# Given entries:
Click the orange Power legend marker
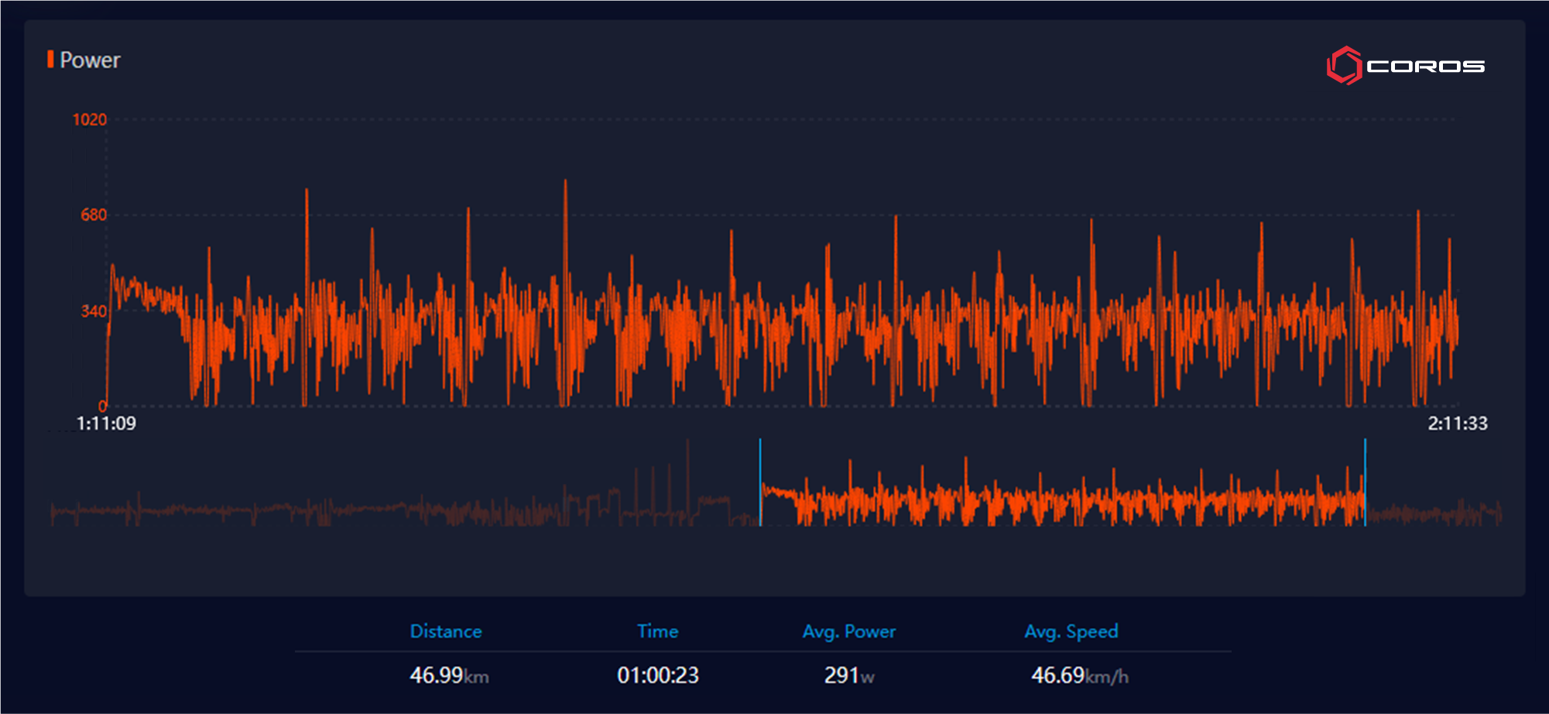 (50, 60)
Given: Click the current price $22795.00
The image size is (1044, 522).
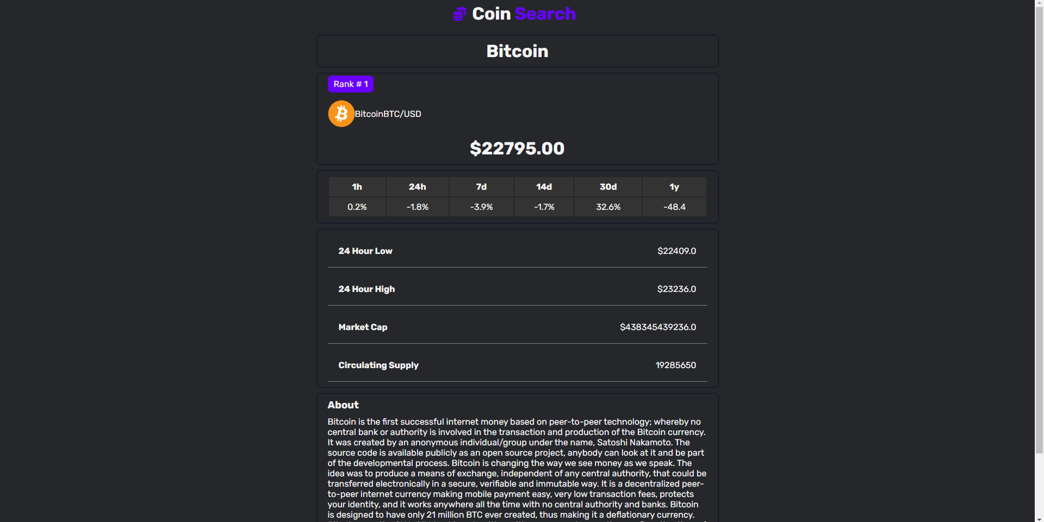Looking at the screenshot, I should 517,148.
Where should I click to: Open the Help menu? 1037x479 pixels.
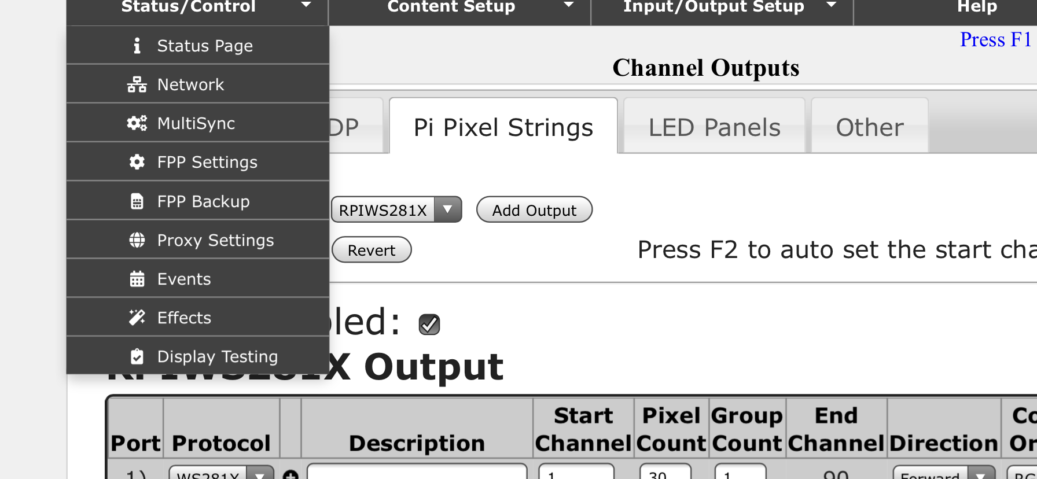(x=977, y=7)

# Requirement:
Pictures stay out of the copy, while everything else in the records above goes in exactly as written.

# Answer section:
Click the orange Power legend marker
 (50, 60)
Given: Click the current price $22795.00
The image size is (1044, 522).
Looking at the screenshot, I should 517,148.
Where should I click to: Open the Help menu? 1037x479 pixels.
(x=977, y=7)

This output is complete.